▶ [Task] Copy the entries exactly, through the "Hier klicken (277, 1271)" line.

▶ [Given data]
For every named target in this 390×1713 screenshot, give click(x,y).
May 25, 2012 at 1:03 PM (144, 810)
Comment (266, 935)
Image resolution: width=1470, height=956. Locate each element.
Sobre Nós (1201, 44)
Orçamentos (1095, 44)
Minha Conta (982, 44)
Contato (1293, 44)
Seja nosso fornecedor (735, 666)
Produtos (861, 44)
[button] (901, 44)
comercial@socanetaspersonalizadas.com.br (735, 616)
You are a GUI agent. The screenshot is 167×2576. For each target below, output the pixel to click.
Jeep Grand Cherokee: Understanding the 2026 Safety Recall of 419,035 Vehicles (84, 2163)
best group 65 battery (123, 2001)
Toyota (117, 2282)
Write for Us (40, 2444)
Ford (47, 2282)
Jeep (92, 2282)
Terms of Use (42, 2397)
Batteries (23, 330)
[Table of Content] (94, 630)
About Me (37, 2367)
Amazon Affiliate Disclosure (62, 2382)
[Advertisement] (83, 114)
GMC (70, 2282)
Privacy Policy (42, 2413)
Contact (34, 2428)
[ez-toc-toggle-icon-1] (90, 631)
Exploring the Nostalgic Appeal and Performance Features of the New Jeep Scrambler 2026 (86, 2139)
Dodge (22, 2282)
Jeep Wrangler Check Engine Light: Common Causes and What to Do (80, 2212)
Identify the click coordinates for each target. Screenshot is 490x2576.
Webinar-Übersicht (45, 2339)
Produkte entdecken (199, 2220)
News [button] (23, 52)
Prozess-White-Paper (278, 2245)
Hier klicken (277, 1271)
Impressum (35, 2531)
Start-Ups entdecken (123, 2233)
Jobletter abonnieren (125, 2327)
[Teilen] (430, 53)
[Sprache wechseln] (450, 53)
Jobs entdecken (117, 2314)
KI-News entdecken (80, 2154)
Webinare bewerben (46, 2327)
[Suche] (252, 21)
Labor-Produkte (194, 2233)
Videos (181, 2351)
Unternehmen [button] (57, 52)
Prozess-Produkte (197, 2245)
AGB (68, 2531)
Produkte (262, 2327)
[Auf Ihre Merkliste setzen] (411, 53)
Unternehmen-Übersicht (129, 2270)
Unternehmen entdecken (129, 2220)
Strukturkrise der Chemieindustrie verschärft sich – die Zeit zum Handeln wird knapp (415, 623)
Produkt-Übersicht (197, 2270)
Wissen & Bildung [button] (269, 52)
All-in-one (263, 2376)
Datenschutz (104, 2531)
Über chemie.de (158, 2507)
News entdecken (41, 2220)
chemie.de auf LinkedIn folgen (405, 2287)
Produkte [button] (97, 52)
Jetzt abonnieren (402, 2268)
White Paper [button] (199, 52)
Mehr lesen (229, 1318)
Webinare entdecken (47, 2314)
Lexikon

▶ [Answer to this task]
For every named target in this 390×1713 screenshot, give click(x,y).
May 25, 2012 at 1:03 PM (144, 810)
Comment (266, 935)
Image resolution: width=1470, height=956. Locate each element.
Sobre Nós (1201, 44)
Orçamentos (1095, 44)
Minha Conta (982, 44)
Contato (1293, 44)
Seja nosso fornecedor (735, 666)
Produtos (861, 44)
[button] (901, 44)
comercial@socanetaspersonalizadas.com.br (735, 616)
You are a GUI agent. The screenshot is 167×2576. For each target below, output the pixel to click.
Jeep Grand Cherokee: Understanding the 2026 Safety Recall of 419,035 Vehicles (84, 2163)
best group 65 battery (123, 2001)
Toyota (117, 2282)
Write for Us (40, 2444)
Ford (47, 2282)
Jeep (92, 2282)
Terms of Use (42, 2397)
Batteries (23, 330)
[Table of Content] (94, 630)
About Me (37, 2367)
Amazon Affiliate Disclosure (62, 2382)
[Advertisement] (83, 114)
GMC (70, 2282)
Privacy Policy (42, 2413)
Contact (34, 2428)
[ez-toc-toggle-icon-1] (90, 631)
Exploring the Nostalgic Appeal and Performance Features of the New Jeep Scrambler 2026 (86, 2139)
Dodge (22, 2282)
Jeep Wrangler Check Engine Light: Common Causes and What to Do (80, 2212)
Identify the click coordinates for each target. Screenshot is 490x2576.
Webinar-Übersicht (45, 2339)
Produkte entdecken (199, 2220)
News [button] (23, 52)
Prozess-White-Paper (278, 2245)
Hier klicken (277, 1271)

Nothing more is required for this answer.